EXERCISE DETAILS -
Find the line containing "Where should I" in the listing below; reproduce it and every line after, exactly. Skip pictures.

Segment Open

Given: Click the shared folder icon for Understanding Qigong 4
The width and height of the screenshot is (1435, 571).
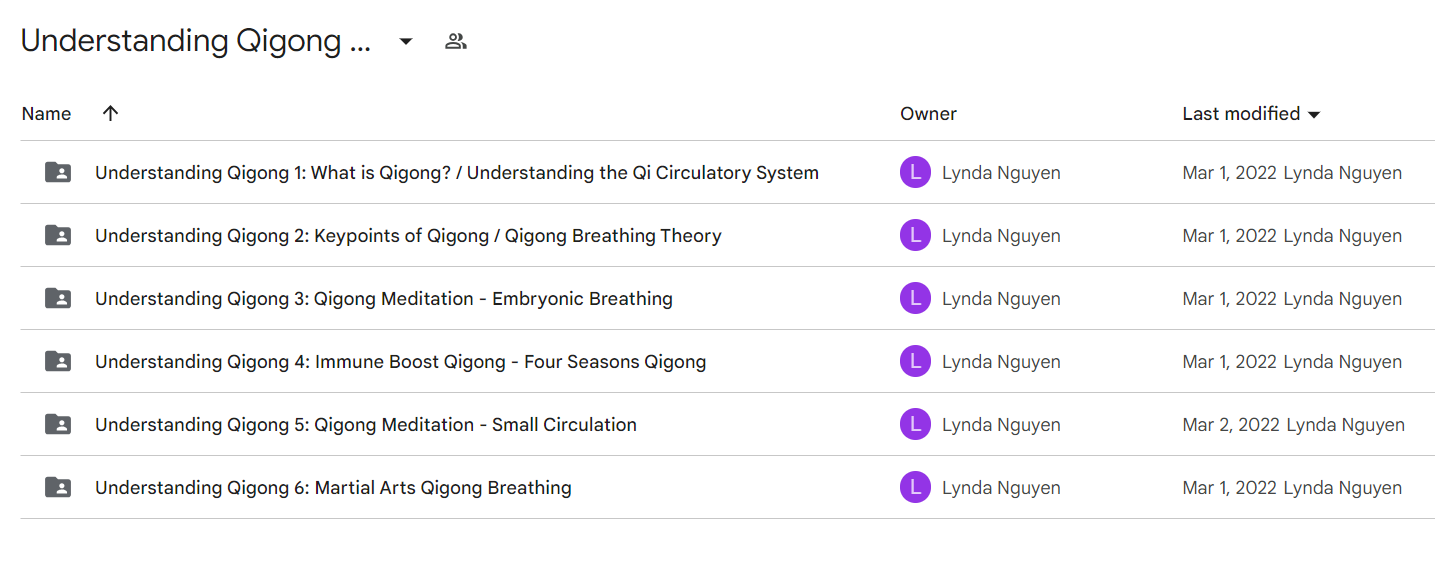Looking at the screenshot, I should 59,361.
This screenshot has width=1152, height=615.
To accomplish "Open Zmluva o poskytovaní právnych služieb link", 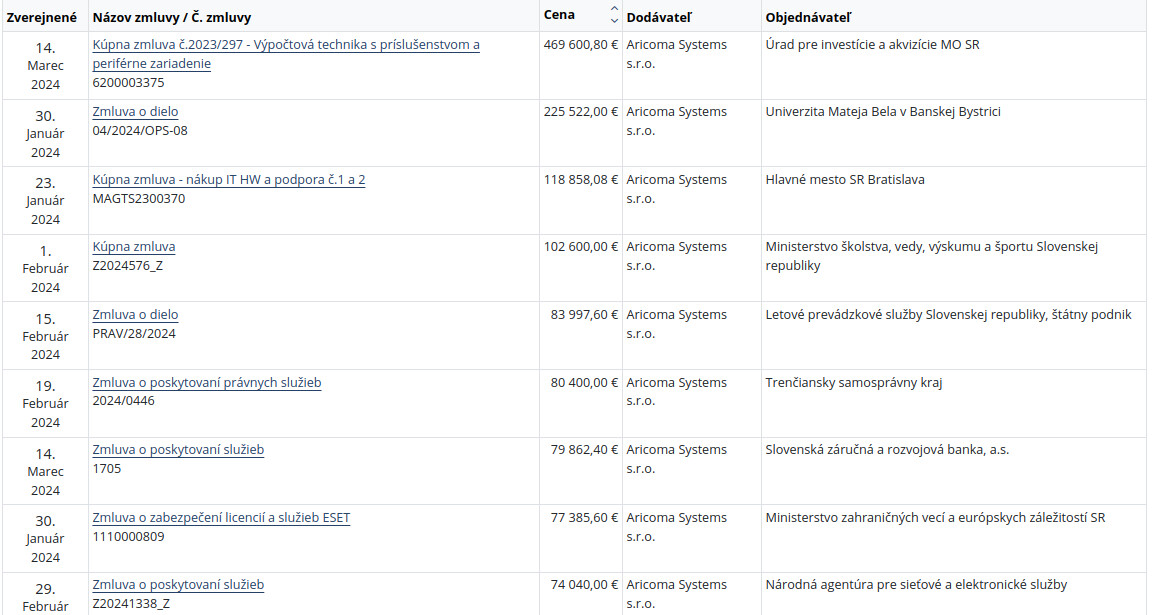I will tap(207, 383).
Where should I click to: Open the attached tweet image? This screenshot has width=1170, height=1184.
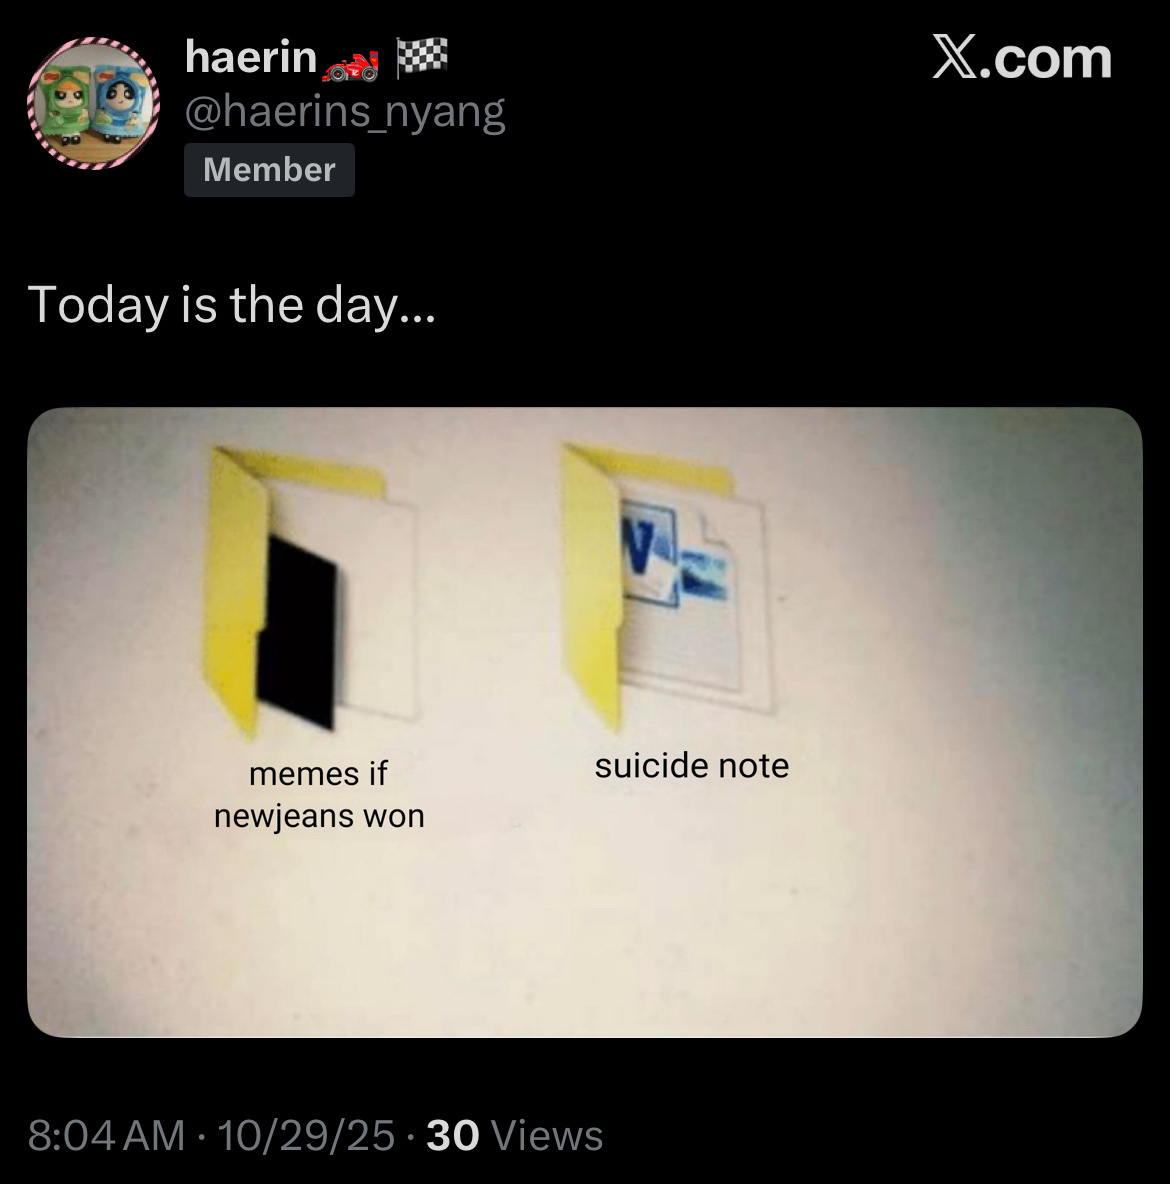click(585, 723)
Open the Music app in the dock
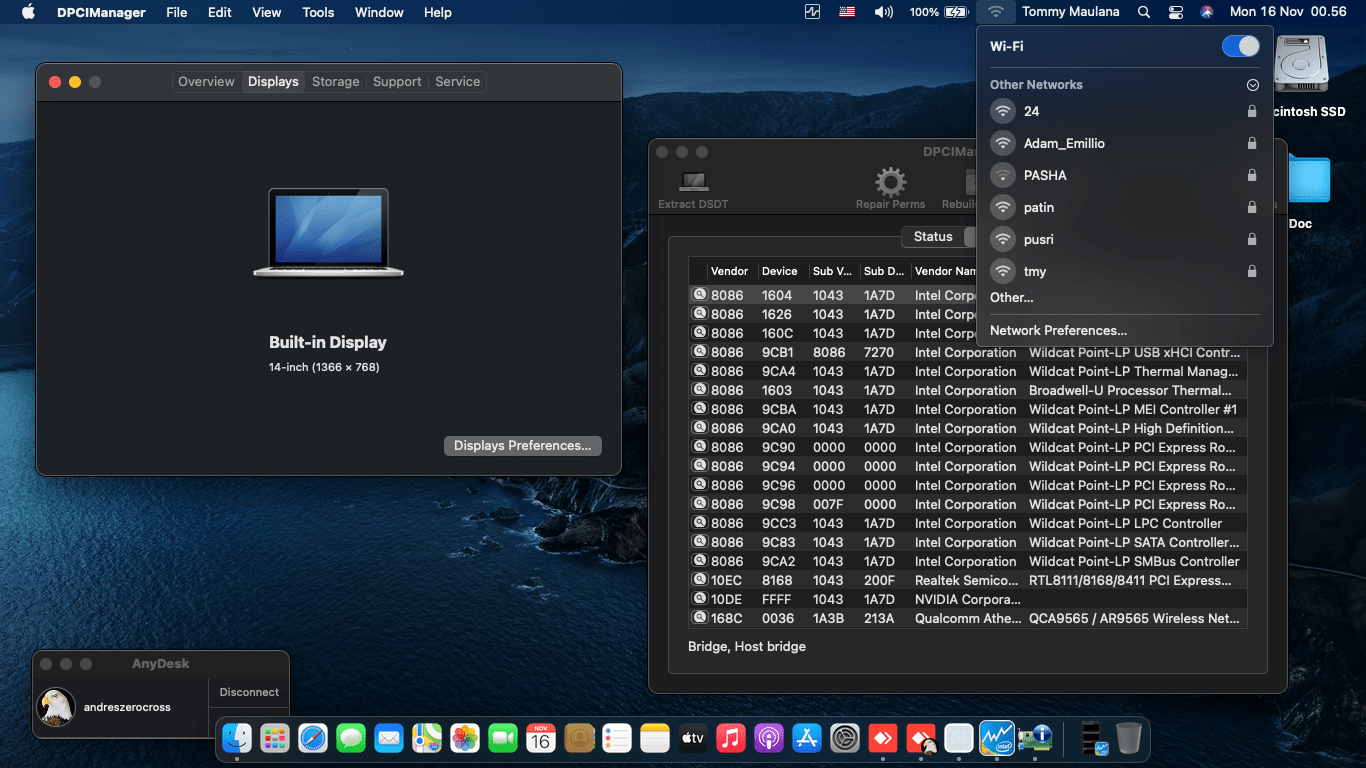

Segment Closed

ANSWER TO THIS PROBLEM -
Where should I click to: Open the attached tweet image? This screenshot has width=1170, height=1184.
click(585, 723)
Open the Music app in the dock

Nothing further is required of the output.